Chapter 2 investigates the effect of CVC on one form of strategic payoffs to funding firms: corporate innovation. I construct and analyze a micro-level dataset that links CVC investments to U.S. publicly traded firms and their patenting activities. I track the funding firms before and after starting CVC, in comparison to a group of control firms defined by firm size, age, industry, and prior growth. I find that CVC leads to an increase in patenting rate at the funding firms. Importantly, much of the effect is driven by smaller-sized funding firms, informing the potential relationship between CVC and internal innovation across the firm size distribution.

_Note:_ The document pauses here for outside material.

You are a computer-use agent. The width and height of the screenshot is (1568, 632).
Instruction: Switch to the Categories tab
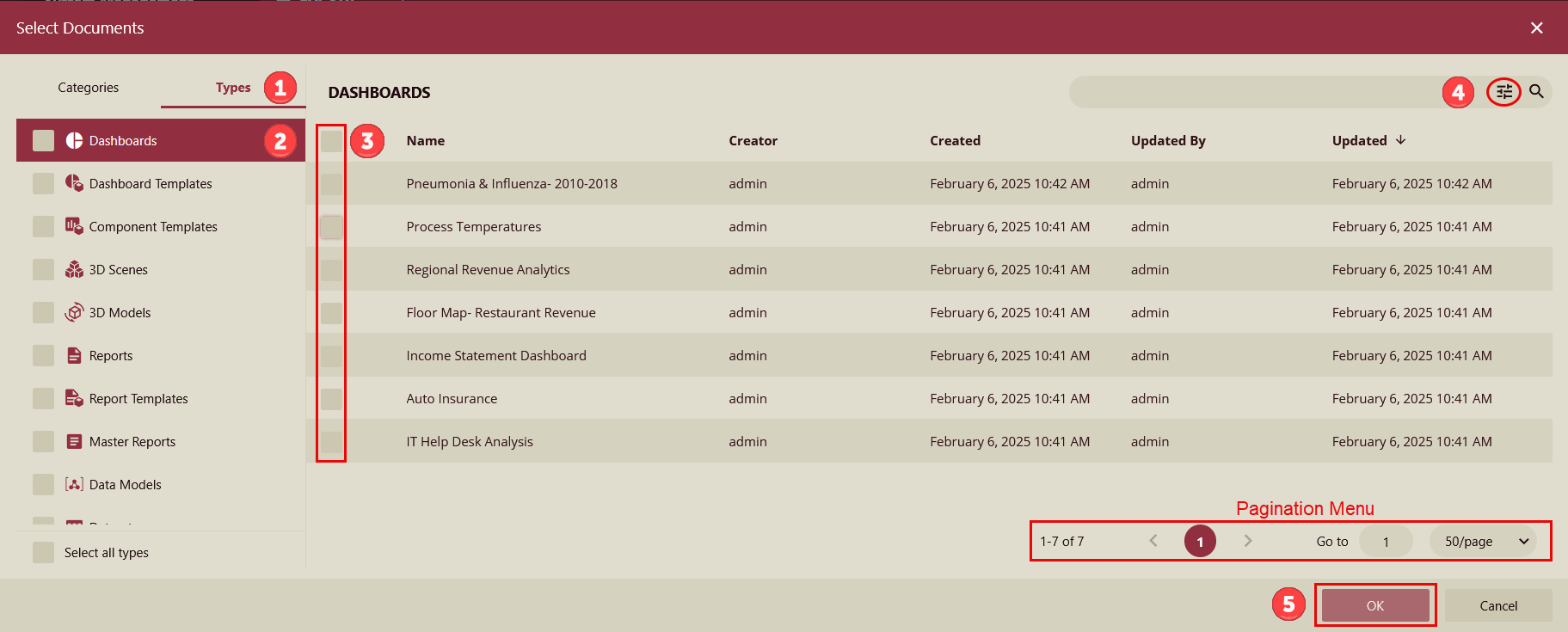pos(89,88)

Chapter 3 explores the implications of CVC for aggregate economic outcomes. I develop a growth model featuring CVC and endogenous firm innovation that is consistent with a set of facts on U.S. CVC, including (i) the selection of large and highly innovative firms into making CVC investment and (ii) positive treatment effects associated with CVC on both the funded and funding firms, measured by innovation outcomes. In equilibrium, firms engaged in CVC benefit from positive treatment that makes them innovate more, whereas other firms reduce innovation as they face more intense competition. These forces in turn affect firm selection and the incentives for new entrepreneurship. Quantitative analysis suggests that a higher level of CVC activity leads to an overall increase in aggregate growth, a fall in entry, and a fattening of the firm size distribution at both tails.